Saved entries
......
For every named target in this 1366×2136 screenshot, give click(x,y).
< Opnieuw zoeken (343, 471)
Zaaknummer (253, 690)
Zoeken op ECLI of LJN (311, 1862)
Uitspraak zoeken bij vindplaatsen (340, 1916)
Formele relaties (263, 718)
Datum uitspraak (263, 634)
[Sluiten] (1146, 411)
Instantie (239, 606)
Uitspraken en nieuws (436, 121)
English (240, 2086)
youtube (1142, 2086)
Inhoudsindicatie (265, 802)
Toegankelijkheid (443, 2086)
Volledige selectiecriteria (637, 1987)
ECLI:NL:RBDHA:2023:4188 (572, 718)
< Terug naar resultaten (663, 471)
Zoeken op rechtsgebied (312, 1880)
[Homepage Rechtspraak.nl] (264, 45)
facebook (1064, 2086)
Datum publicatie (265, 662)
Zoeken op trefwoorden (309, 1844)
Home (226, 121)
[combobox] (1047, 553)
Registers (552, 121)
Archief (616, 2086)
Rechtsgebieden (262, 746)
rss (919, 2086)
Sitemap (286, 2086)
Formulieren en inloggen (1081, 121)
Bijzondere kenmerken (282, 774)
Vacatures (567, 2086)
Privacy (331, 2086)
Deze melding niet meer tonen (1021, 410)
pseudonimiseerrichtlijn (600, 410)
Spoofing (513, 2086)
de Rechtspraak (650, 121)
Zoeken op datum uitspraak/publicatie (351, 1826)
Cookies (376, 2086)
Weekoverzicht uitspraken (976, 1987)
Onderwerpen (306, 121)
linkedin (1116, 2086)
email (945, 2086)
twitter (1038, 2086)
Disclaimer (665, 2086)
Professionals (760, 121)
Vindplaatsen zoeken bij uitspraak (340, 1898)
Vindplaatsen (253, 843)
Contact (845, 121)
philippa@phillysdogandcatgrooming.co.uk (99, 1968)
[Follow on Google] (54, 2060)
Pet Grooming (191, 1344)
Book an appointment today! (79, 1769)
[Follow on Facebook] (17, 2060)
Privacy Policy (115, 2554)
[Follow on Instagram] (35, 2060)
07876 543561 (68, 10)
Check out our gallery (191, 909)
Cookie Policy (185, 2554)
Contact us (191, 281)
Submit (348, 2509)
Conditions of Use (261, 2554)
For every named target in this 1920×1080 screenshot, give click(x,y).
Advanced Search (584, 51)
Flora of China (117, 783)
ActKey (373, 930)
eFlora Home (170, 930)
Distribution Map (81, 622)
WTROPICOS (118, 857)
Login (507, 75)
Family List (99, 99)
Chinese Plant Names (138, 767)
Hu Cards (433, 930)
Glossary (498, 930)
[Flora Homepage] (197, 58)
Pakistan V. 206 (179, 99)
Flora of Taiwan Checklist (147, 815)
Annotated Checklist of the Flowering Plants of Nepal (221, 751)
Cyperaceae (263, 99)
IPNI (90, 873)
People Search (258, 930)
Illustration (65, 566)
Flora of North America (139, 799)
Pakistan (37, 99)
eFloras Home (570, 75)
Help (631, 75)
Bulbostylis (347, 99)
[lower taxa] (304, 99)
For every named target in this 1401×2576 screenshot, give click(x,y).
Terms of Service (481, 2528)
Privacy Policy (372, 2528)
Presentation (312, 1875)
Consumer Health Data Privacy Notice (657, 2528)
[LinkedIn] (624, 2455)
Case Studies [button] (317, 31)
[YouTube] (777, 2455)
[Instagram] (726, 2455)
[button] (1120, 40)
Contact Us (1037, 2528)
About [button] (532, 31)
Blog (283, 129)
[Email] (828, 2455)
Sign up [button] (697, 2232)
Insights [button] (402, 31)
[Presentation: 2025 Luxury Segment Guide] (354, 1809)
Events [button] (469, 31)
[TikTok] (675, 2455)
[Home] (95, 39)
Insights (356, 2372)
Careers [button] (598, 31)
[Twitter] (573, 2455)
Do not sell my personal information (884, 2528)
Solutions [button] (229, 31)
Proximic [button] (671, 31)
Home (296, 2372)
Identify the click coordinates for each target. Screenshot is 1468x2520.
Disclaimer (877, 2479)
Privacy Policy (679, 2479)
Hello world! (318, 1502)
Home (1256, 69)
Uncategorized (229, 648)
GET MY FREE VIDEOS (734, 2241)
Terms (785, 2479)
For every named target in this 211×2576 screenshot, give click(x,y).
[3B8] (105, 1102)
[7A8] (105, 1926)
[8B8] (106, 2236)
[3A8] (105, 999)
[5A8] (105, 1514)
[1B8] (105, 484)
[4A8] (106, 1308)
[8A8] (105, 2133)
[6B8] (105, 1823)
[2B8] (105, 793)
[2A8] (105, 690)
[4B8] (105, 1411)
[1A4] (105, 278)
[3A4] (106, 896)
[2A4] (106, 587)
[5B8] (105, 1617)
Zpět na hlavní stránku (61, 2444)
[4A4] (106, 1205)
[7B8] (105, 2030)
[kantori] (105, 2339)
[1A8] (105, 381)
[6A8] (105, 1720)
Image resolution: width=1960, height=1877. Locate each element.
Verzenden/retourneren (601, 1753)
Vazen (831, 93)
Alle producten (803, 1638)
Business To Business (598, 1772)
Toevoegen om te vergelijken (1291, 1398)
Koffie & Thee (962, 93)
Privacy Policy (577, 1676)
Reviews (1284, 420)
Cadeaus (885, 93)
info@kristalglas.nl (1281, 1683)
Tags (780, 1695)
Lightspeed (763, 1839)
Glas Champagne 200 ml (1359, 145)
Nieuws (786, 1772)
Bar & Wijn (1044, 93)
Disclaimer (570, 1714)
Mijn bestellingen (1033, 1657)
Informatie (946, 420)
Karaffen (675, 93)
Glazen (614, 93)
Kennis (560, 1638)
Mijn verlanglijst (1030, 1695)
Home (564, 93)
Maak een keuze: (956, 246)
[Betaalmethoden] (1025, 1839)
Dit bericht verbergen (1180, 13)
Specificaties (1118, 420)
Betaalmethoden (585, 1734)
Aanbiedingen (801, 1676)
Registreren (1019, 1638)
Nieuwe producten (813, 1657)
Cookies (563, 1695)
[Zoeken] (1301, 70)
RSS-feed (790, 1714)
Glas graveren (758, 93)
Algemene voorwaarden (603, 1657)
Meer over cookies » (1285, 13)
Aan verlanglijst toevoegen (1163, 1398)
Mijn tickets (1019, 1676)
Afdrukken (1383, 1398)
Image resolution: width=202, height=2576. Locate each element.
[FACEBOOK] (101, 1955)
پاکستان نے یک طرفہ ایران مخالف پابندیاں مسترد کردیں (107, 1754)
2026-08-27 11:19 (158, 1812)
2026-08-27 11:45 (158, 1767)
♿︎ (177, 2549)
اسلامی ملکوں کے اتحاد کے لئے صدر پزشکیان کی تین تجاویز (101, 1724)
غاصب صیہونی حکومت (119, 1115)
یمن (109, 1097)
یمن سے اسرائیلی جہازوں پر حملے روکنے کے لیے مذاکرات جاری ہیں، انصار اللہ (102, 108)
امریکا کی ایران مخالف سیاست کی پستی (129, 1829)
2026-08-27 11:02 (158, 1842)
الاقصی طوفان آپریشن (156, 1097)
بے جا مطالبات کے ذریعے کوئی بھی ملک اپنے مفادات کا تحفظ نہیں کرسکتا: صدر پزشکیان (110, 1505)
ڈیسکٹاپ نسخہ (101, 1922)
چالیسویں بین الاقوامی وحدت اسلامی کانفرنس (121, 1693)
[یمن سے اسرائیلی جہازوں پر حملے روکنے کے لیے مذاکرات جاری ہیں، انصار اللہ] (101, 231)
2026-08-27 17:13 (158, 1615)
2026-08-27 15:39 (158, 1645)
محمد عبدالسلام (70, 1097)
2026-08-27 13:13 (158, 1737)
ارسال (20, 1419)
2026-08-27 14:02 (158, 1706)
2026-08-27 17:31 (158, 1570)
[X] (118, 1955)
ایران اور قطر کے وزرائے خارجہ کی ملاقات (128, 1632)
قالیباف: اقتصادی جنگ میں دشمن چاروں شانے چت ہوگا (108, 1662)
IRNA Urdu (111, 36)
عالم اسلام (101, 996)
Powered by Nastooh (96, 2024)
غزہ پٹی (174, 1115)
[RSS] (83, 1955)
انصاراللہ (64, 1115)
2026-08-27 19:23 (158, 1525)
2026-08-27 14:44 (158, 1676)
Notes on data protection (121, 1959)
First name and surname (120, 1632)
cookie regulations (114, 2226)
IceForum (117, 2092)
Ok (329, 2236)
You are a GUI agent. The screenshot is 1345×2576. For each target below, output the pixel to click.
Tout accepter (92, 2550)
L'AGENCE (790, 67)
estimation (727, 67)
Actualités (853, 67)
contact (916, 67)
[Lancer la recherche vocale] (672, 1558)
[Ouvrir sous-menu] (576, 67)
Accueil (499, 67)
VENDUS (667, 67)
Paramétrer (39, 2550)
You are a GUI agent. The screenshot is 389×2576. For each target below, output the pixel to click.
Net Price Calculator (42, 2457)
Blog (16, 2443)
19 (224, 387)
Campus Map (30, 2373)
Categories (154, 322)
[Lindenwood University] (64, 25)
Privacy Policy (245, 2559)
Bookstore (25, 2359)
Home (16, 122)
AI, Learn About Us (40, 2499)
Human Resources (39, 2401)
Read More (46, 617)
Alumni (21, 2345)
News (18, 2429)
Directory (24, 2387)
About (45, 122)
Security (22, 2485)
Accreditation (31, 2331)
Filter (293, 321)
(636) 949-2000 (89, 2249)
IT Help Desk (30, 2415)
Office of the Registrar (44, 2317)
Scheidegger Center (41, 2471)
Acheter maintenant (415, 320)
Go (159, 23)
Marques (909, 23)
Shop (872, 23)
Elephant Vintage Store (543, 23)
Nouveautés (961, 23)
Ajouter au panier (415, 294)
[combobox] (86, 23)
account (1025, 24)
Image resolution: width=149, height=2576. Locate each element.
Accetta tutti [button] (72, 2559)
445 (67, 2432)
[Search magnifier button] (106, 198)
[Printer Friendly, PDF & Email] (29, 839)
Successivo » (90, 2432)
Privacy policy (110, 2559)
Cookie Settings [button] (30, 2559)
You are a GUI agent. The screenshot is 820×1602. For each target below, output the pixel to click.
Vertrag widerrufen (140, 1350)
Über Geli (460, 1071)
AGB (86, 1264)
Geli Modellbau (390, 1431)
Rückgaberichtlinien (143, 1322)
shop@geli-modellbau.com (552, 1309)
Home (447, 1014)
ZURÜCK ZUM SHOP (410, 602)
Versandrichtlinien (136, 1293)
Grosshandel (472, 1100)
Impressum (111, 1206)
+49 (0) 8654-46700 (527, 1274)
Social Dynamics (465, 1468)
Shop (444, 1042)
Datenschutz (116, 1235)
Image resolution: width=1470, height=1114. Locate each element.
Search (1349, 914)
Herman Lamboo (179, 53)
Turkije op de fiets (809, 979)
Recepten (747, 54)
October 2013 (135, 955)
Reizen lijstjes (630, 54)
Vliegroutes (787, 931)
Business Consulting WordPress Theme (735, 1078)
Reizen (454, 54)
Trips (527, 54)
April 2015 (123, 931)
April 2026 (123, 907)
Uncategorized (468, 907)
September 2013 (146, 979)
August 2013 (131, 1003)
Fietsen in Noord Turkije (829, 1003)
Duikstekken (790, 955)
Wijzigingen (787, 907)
......
◆ Work instruction
Take the entries above and return only the lines from the one with "twitter (1038, 2086)" to the one with "[Instagram] (726, 2455)", both included, unchanged.

◆ Answer section
twitter (1038, 2086)
Disclaimer (665, 2086)
Professionals (760, 121)
Vindplaatsen zoeken bij uitspraak (340, 1898)
Vindplaatsen (253, 843)
Contact (845, 121)
philippa@phillysdogandcatgrooming.co.uk (99, 1968)
[Follow on Google] (54, 2060)
Pet Grooming (191, 1344)
Book an appointment today! (79, 1769)
[Follow on Facebook] (17, 2060)
Privacy Policy (115, 2554)
[Follow on Instagram] (35, 2060)
07876 543561 (68, 10)
Check out our gallery (191, 909)
Cookie Policy (185, 2554)
Contact us (191, 281)
Submit (348, 2509)
Conditions of Use (261, 2554)
For every named target in this 1920×1080 screenshot, give click(x,y).
Advanced Search (584, 51)
Flora of China (117, 783)
ActKey (373, 930)
eFlora Home (170, 930)
Distribution Map (81, 622)
WTROPICOS (118, 857)
Login (507, 75)
Family List (99, 99)
Chinese Plant Names (138, 767)
Hu Cards (433, 930)
Glossary (498, 930)
[Flora Homepage] (197, 58)
Pakistan V. 206 (179, 99)
Flora of Taiwan Checklist (147, 815)
Annotated Checklist of the Flowering Plants of Nepal (221, 751)
Cyperaceae (263, 99)
IPNI (90, 873)
People Search (258, 930)
Illustration (65, 566)
Flora of North America (139, 799)
Pakistan (37, 99)
eFloras Home (570, 75)
Help (631, 75)
Bulbostylis (347, 99)
[lower taxa] (304, 99)
For every named target in this 1401×2576 screenshot, give click(x,y).
Terms of Service (481, 2528)
Privacy Policy (372, 2528)
Presentation (312, 1875)
Consumer Health Data Privacy Notice (657, 2528)
[LinkedIn] (624, 2455)
Case Studies [button] (317, 31)
[YouTube] (777, 2455)
[Instagram] (726, 2455)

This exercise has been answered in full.